[[ Available data, beginning ]]

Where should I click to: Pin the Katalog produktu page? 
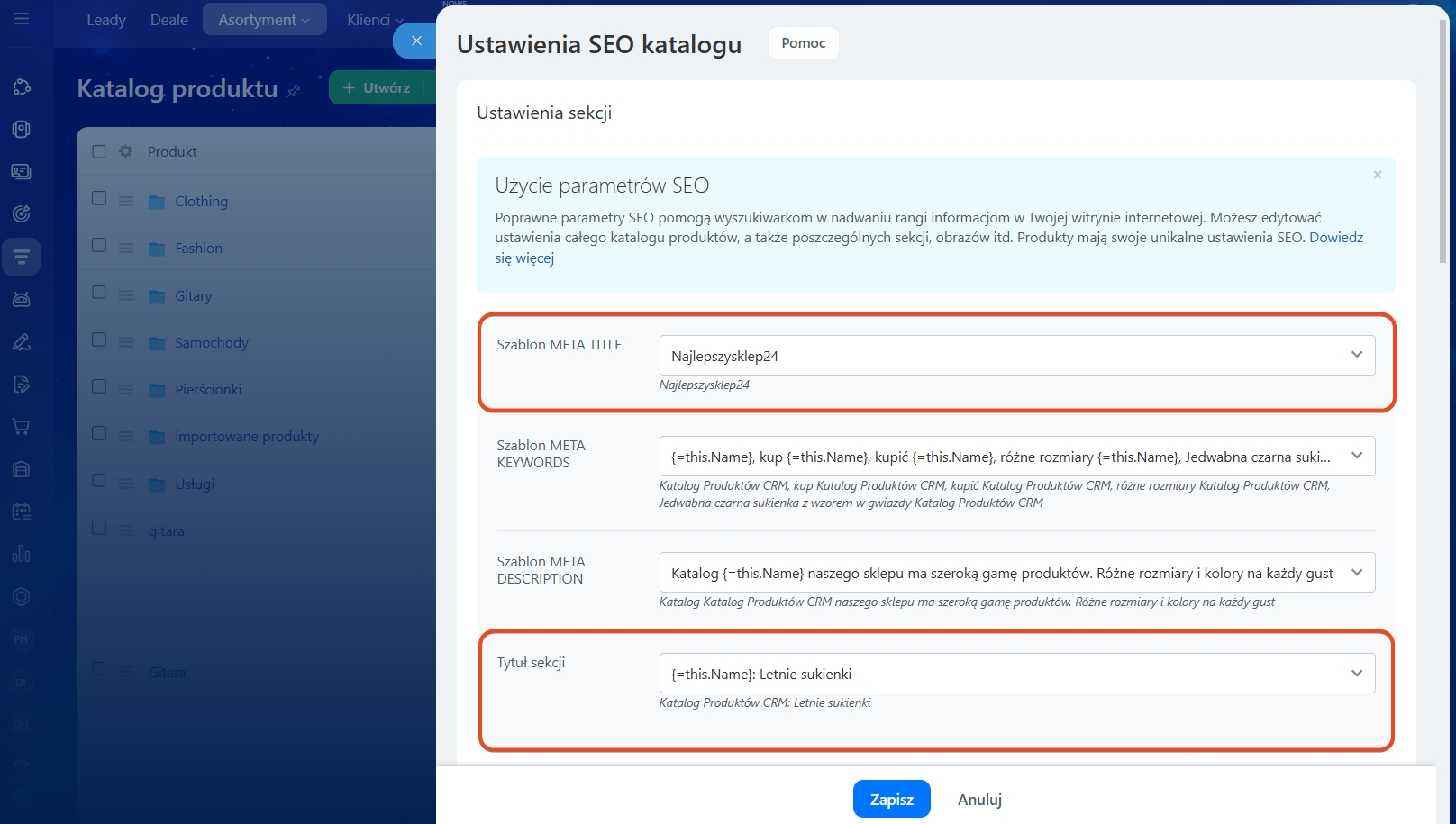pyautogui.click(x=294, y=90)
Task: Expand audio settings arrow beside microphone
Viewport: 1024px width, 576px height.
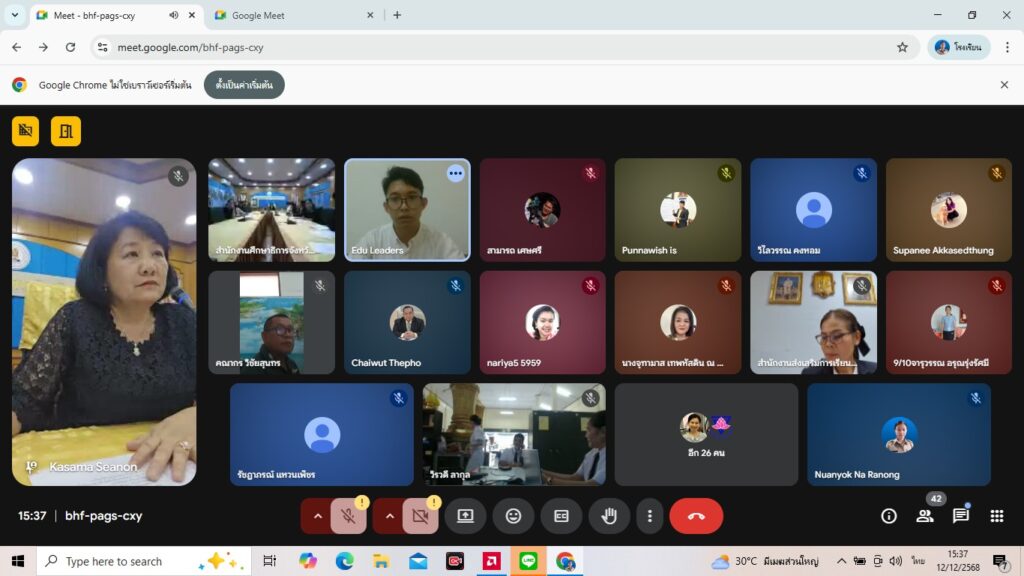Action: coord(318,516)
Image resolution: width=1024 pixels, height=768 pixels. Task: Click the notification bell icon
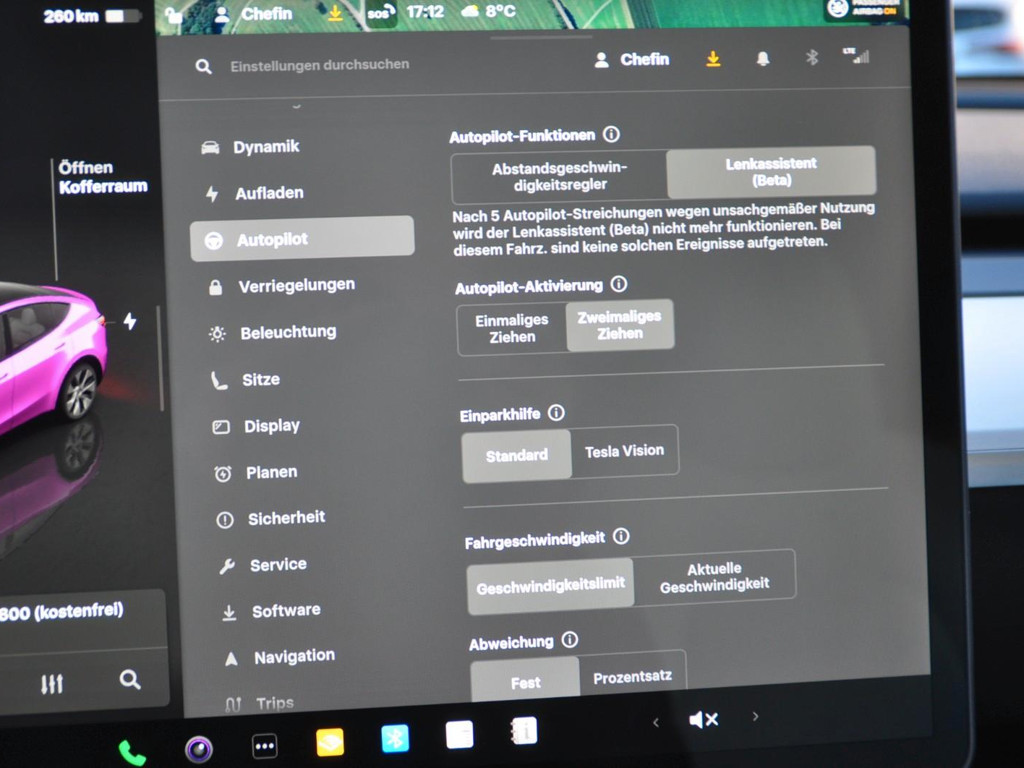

[[ Available data, end ]]

What you are asked to do:
Nothing should appear in the answer except the lines from the one containing "Viewport: 1024px width, 576px height." through the last line of the listing, given again exactly and with no pictures.

Task answer:
Viewport: 1024px width, 576px height.
Action: coord(318,516)
Image resolution: width=1024 pixels, height=768 pixels. Task: Click the notification bell icon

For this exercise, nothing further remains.